Imaginary Numbers (Intro)
By the end of this lesson, you’ll be able to:
- Understand why imaginary numbers were introduced.
- Interpret \(i\) as the square root of \(-1\).
- Rewrite negative square roots using \(i\).
- Distinguish between real, imaginary, and complex numbers.
Key Ideas
Imaginary numbers arise when we try to take the square root of a negative number.
Since no real number satisfies
\[
x^2 = -1,
\]
we define a new number:
\[ i = \sqrt{-1}. \]
This leads to:
- \(\sqrt{-9} = 3i\)
- \(\sqrt{-25} = 5i\)
- \(\sqrt{-a} = i\sqrt{a}\) for any positive \(a\)
A pure imaginary number looks like \(bi\), where \(b\) is real.
A complex number has the form
\[
a + bi,
\] where \(a\) and \(b\) are real.
Common Problem Types
Rewriting Square Roots of Negatives
Convert negative square roots into multiples of \(i\).
Example:
\(\sqrt{-12} = i\sqrt{12} = 2i\sqrt{3}\).
Distinguishing Real vs. Imaginary vs.
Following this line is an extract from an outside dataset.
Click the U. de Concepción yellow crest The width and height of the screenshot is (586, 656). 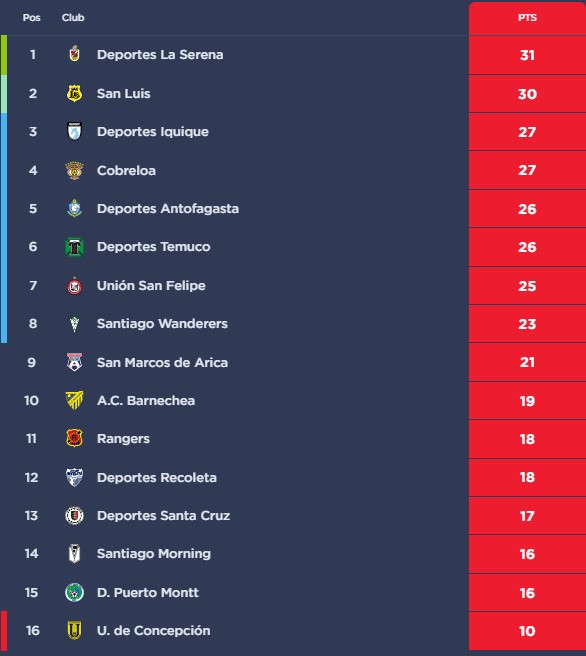pyautogui.click(x=74, y=630)
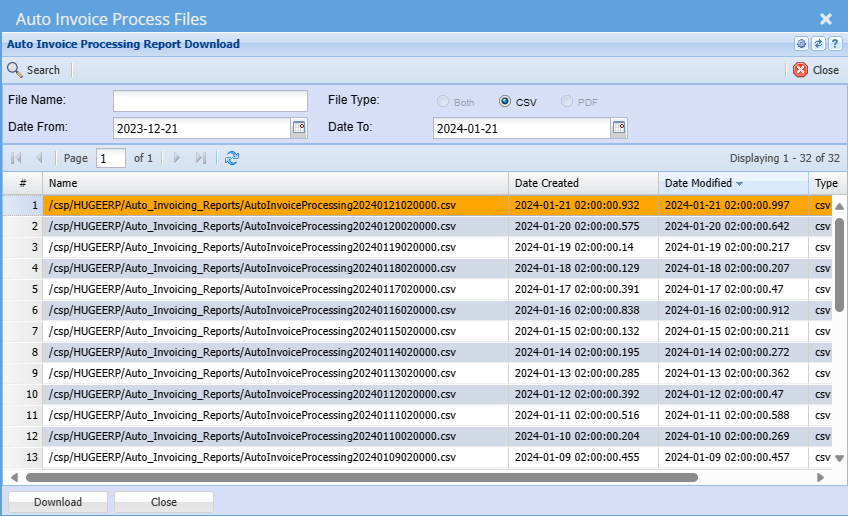
Task: Select the PDF file type option
Action: click(567, 102)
Complex
Classify numbers.
Example:
- \(7\) → real
- \(4i\) → imaginary
- \(3 - 2i\) → complex
Using the Definition of \(i\)
Use \(i^2 = -1\) to simplify expressions.
Example:
\(\sqrt{-1} = i\), \(\sqrt{-16} = 4i\).
Converting Real–Imaginary Forms
Rewrite expressions like \(\sqrt{-a}\) into \(i\sqrt{a}\).
Example:
\(\sqrt{-50} = 5i\sqrt{2}\)
Strategies
- Always rewrite \(\sqrt{-a}\) as \(i\sqrt{a}\).
- Factor the negative first:
\[ \sqrt{-a} = \sqrt{-1}\sqrt{a} = i\sqrt{a}. \] - Check whether the expression simplifies (perfect squares).
- Recognize “complex number” includes all real numbers too.
Worked Examples
Example 1 — Rewrite a negative square root
\[ \sqrt{-18} = i\sqrt{18} = 3i\sqrt{2}. \]
Example 2 — Classify a number
Number: \(12 - 7i\)
- Real part: \(12\)
- Imaginary part: \(-7i\)
This is complex.
Example 3 — Evaluate
\[ \sqrt{-49} = 7i. \]
- Forgetting to pull out the negative: rewrite \(\sqrt{-a}\) as \(i\sqrt{a}\).
- Thinking imaginary numbers “don’t exist”—they extend the number system.
- Mixing up real vs. imaginary vs. complex categories.
- Simplifying incorrectly: \(\sqrt{-ab} \neq \sqrt{-a}\sqrt{-b}\).
Practice Problems
- Rewrite: \(\sqrt{-20}\).
- Determine the type (real, imaginary, complex):
- \(5i\)
- \(-3\)
- \(7 + 4i\)
- \(5i\)
- Simplify: \(\sqrt{-64}\).
- Rewrite: \(\sqrt{-72}\) in simplest radical form.
1.
\[
\sqrt{-20} = i\sqrt{20} = 2i\sqrt{5}.
\]
2a. \(5i\): imaginary
2b. \(-3\): real
2c. \(7 + 4i\): complex
3.
\[
\sqrt{-64} = 8i.
\]
4.
\[
\sqrt{-72} = i\sqrt{72} = 6i\sqrt{2}.
\]
Summary
- Imaginary numbers arise from the definition \(i = \sqrt{-1}\).
- Rewrite \(\sqrt{-a}\) as \(i\sqrt{a}\).
- Pure imaginary numbers look like \(bi\).
- Complex numbers look like \(a + bi\).
- Always factor out \(\sqrt{-1} = i\).
- Real numbers are a subset of complex numbers.
- Check for perfect squares before simplifying.